The Community Investment Fund was formed around an experimental idea for developing communities known as ‘participatory capital.’ According to Diana Chun, a recent graduate of Carnegie Mellon’s School of Design, this essentially means “the community coming together and making democratic decisions about how they’re going to spend a sum of money.”


Chun brought the concept to the Stowe and McKees Rocks communities to pilot a model she had developed during her graduate study research. The bedrock of organizations already working in human services and economic development made the small struggling towns an ideal testing site for her model.


“There was a network of non-profits that was working already, and they were a great bridge to the community,” she said.


Having recently graduated and relocated to Seattle, Chun said she’s continuing to watch the Stowe-McKees Rocks communities with interest, and is hopeful funding can be established to continue the program.


“If we can get more funds, this should keep on going because it does more than just financial aid,” she said.


Rivera, a business owner who did not benefit financially from her role in the committee, agrees.


“Doing this project, not only did it help fund businesses but it also helped forge these lasting connections,” she said.

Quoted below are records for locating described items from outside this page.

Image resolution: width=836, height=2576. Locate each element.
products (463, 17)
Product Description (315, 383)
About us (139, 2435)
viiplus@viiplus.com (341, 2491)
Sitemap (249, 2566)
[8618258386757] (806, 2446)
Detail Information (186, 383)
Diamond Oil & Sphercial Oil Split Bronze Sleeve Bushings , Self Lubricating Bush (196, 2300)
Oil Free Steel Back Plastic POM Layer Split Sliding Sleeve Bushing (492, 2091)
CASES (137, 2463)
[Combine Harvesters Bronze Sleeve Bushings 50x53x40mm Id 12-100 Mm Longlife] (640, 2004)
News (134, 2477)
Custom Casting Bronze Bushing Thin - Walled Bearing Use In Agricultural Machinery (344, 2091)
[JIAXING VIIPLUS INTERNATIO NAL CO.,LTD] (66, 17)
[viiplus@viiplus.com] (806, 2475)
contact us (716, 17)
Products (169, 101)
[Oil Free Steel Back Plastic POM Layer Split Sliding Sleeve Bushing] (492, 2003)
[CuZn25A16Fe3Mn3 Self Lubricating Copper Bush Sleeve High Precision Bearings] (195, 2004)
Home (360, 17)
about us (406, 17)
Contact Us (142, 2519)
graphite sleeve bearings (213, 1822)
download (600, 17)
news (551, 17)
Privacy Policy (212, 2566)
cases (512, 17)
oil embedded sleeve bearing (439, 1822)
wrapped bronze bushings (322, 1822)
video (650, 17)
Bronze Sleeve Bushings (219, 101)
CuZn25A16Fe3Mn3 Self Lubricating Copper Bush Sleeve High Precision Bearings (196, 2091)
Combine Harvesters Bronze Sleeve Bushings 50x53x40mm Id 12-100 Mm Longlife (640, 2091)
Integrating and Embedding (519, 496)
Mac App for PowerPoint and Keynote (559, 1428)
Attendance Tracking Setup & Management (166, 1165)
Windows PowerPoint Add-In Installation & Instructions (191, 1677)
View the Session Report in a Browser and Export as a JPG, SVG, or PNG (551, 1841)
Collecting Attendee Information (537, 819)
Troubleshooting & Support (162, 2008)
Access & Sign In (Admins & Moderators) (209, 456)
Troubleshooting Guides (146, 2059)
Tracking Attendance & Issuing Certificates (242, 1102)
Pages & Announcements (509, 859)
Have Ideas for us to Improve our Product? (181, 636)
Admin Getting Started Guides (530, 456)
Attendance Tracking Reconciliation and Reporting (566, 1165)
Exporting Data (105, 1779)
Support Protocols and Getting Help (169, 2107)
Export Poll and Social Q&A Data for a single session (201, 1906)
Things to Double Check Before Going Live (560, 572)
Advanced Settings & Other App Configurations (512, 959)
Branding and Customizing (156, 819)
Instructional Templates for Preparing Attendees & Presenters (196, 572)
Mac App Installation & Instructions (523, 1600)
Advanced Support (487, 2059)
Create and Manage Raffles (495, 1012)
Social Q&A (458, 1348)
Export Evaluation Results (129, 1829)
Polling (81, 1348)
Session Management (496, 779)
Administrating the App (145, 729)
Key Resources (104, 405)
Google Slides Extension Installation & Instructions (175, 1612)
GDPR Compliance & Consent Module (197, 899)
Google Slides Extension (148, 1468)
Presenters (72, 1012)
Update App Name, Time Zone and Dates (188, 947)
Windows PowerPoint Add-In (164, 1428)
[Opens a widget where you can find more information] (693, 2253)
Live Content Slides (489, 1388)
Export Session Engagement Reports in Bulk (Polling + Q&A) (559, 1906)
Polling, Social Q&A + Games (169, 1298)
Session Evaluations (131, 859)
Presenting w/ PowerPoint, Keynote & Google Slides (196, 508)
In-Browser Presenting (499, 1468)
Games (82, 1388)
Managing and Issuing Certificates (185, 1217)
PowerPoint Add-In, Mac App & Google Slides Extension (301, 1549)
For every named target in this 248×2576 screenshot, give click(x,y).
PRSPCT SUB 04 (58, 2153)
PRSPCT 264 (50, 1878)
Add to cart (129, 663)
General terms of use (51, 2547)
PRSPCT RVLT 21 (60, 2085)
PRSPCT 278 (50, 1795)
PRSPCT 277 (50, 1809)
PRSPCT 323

Other Community Investment Fund recipients include:


• It’s a Pizza Cake Cafe – a couple-owned pizza and cake venture launched in April at the Shoppes at Chartiers Crossing.


• Lustrous Looks Beauty Care Lounge – a hair salon in Stowe with a mission of providing professional beauty services at affordable prices.


• Gazette 2.0 – a hyperlocal newspaper startup covering several neighborhoods northwest of Downtown Pittsburgh.